12 de janeiro: 338 anos de Charles Perrault

Hoje,  12 de  janeiro,  celebra-se o  aniversário de  Charles Perrault. Sua   história está  relacionada ao início da  produção  literária  para  criança: em   1697,  o  escritor  publicou  o  conjunto de  oito contos  de  fadas  intitulado Contos da Mãe Gansa.

A famosa  coletânea reúne  textos  recolhidos  da  tradição  oral: A Bela  Adormecida no  Bosque; Chapeuzinho Vermelho; O  Barba Azul; O  Gato de  Botas; As Fadas; Cinderella ou a Gata  Borralheira; Henrique do  Topete e O Pequeno  Polegar.  O  autor, que já era um advogado importante na sociedade francesa, atribuiu  a autoria da coletânea a seu  filho adolescente Pierre e dedicou-a ao rei da  França,  que  ainda  era  uma  criança e,  por  isso,  chamado de  Delfim. Agrado  semelhante ao rei   fizera antes  La Fontaine (outro  autor  importante  para a história da literatura infantil), que  traduzira e  adaptara as  fábulas de  Esopo. Por essa  razão,  há  quem  pense  que as fábulas   gregas  são textos   infantis.

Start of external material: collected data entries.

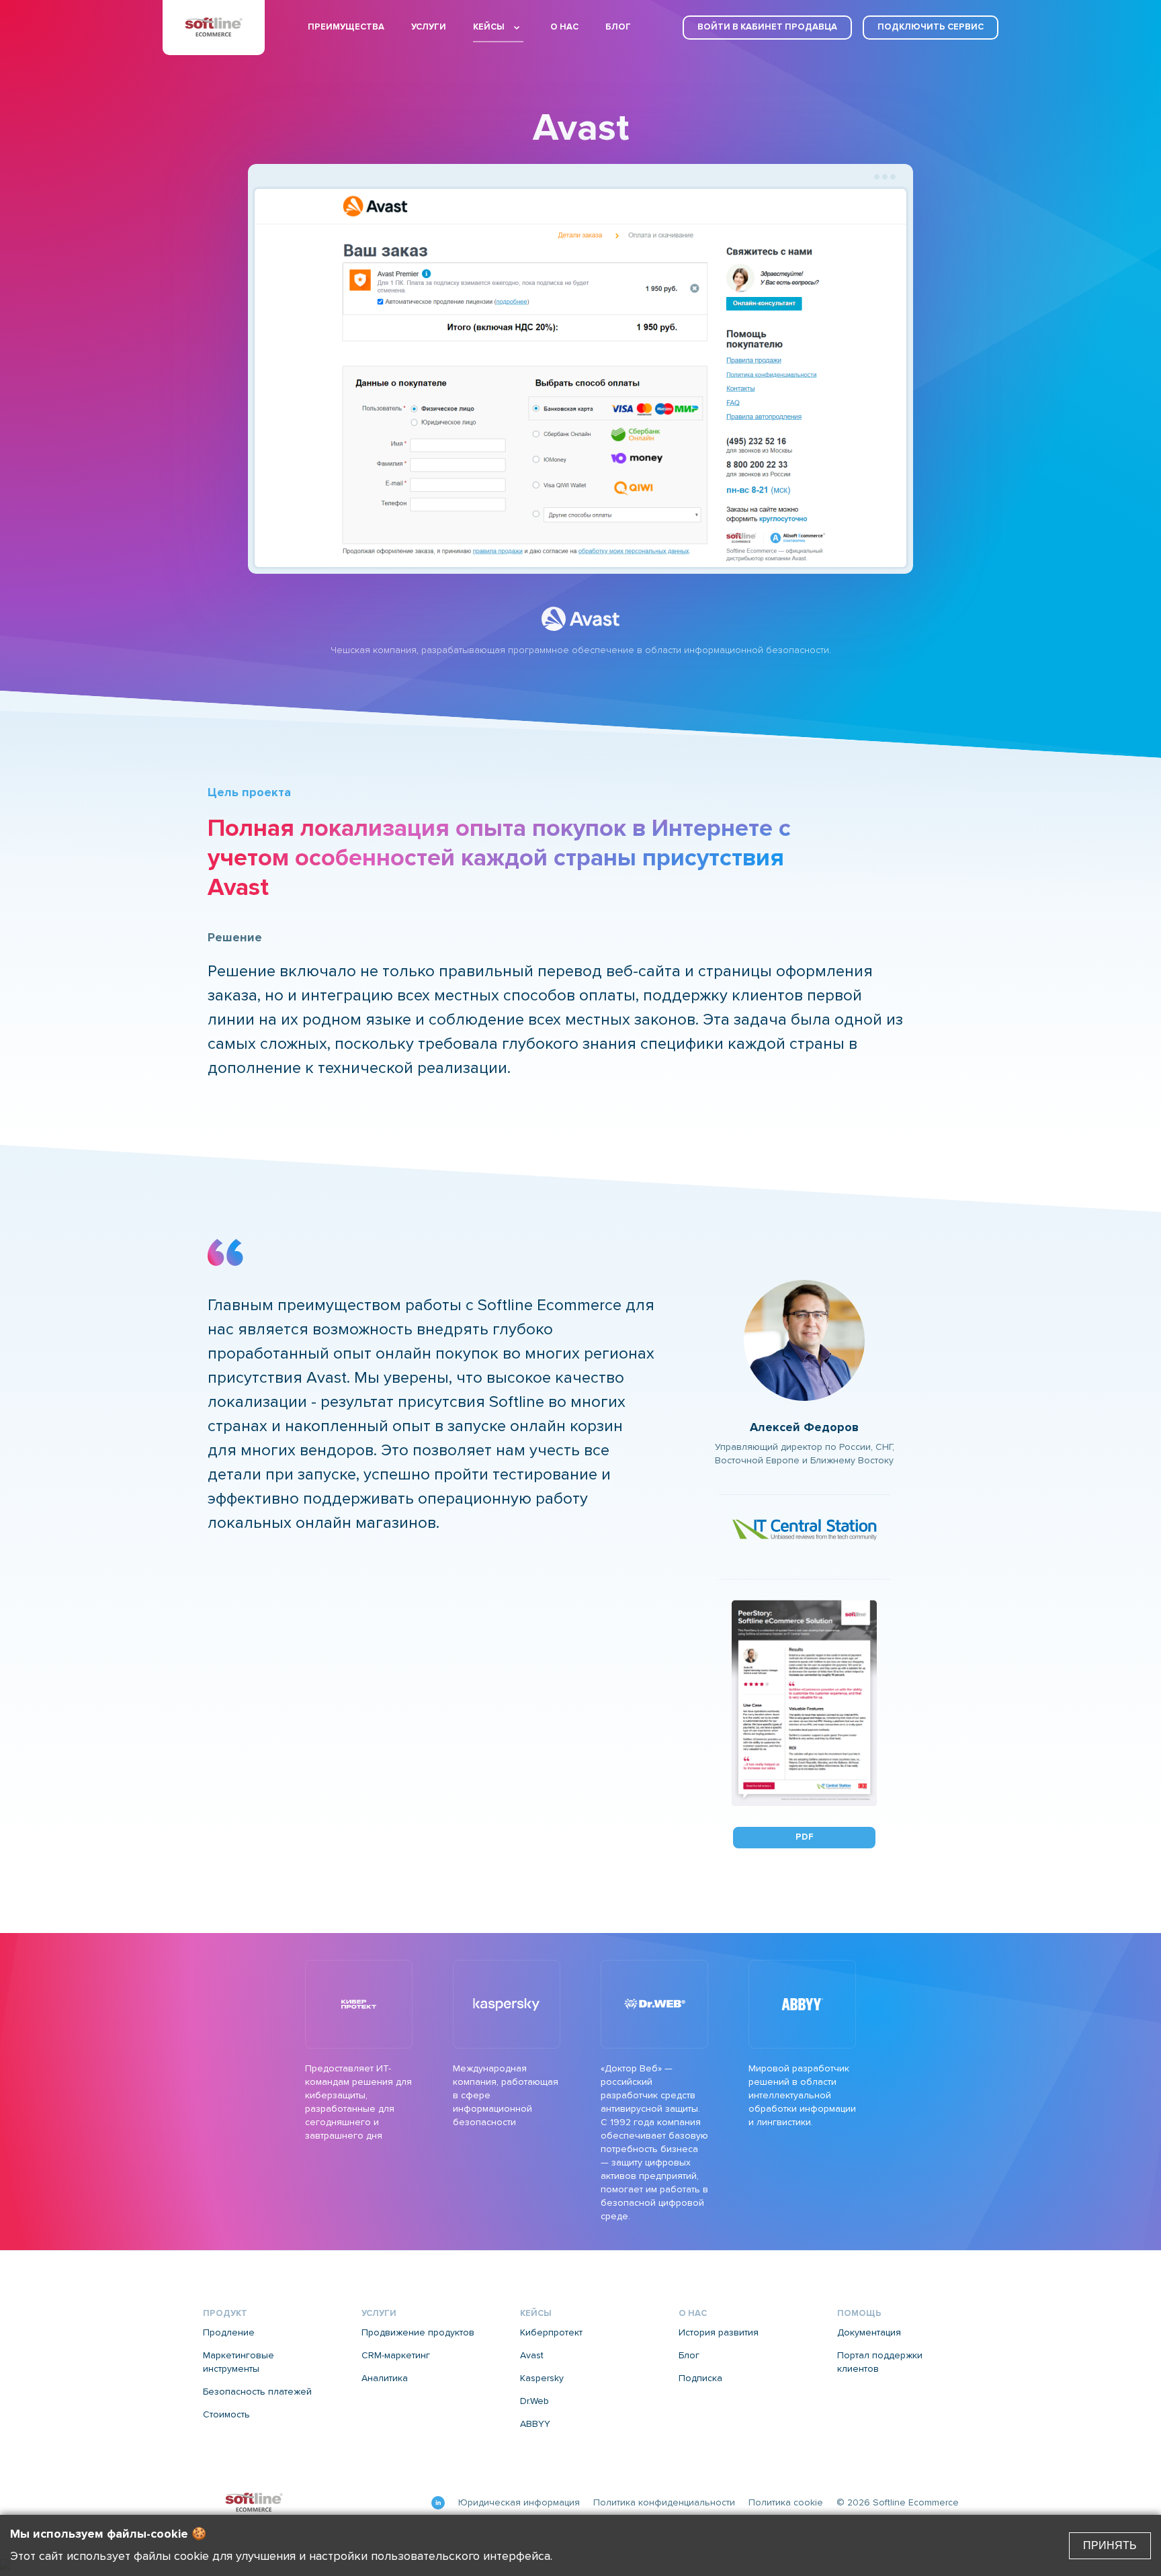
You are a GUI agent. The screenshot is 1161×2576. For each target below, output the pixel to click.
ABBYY (535, 2424)
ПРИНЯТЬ (1110, 2545)
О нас (564, 27)
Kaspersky (542, 2378)
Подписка (700, 2378)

Os contos   de fadas  são textos de  natureza ética, existencial e  espiritual. Sua  origem  remonta  ao   povo celta e os  textos retratam a história de heróis  e heroínas,  em  narrativas ligadas ao  sobrenatural e  visavam  à realização interior do ser  humano. São aquelas  narrativas  em  que  o   protagonista busca a realização de um sonho e  alcançá-lo depende de algo sobrenatural.  Em Cinderella ou  a  Gata  Borralheira, a   personagem   principal –  humilhada  pela  madrasta e as  irmãs –  deseja  ardentemente  ir ao   baile  no  palácio do rei e isso  só  é  possível  com a  ajuda da  fada madrinha. Como  expliquei  no  texto O que são contos de fadas, às fadas  costuma-se atribuir qualidades  positivas e  dons sobrenaturais, capazes de  interferir na  vida dos  homens e  ajudá-los  em situações extremas.

CINDERELLA
A fada madrinha transforma a abóbora em carruagem para Cinderella.

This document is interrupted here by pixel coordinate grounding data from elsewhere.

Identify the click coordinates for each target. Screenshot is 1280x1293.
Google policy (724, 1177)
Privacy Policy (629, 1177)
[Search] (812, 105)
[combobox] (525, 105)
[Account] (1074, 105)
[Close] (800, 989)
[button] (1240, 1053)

Embora o  texto Barba  Azul seja  conhecido como  um conto de   fadas,  é  possível  classifica-lo como  um conto maravlhoso, gênero  cujas  raízes vêm do  Oriente e seu enredo, geralmente, está relacionado à realização socioeconômica do protagonista.   Como  demonstra  Nelly Novaes Coelho (2008),  o  conto sobre o  terrível  rei que  matava suas  esposas teria  sua  origem  na   lenda grega do  tesouro de  Ixion, rei  da Tessália. O rei mitológico desposara Dia e lhe  prometera diversos   presentes.  Após o casamento, a  esposa  cobrou as  promessas ao  marido  e ele, enraivecido, atirou-a  em  um   buraco com   carvões  acesos.

O Barba Azul
O Barba Azul

No conto de  Charles  Perrault,  Barba  Azul é   um nobre violento e de  aparência assustadora. Um grande mistério envolvia  sua  vida:  casara-se  seis  vezes, mas  as  esposas  sempre desapareciam e  eram  dadas  como  mortas  pelo  marido.  Para  se  casar pela  sétima  vez,  o   nobre  escolhe a caçula de um dos seus  vizinhos. Pouco  tempo  depois,  o   nobre  avisa sobre uma  viagem e deixa  a  jovem e  curiosa esposa como  guardiã de  um quarto que  jamais  deveria  ser aberto. Tomada pela  curiosidade, a  mocinha abre a  porta e  encontra os cadáveres das  outras esposas.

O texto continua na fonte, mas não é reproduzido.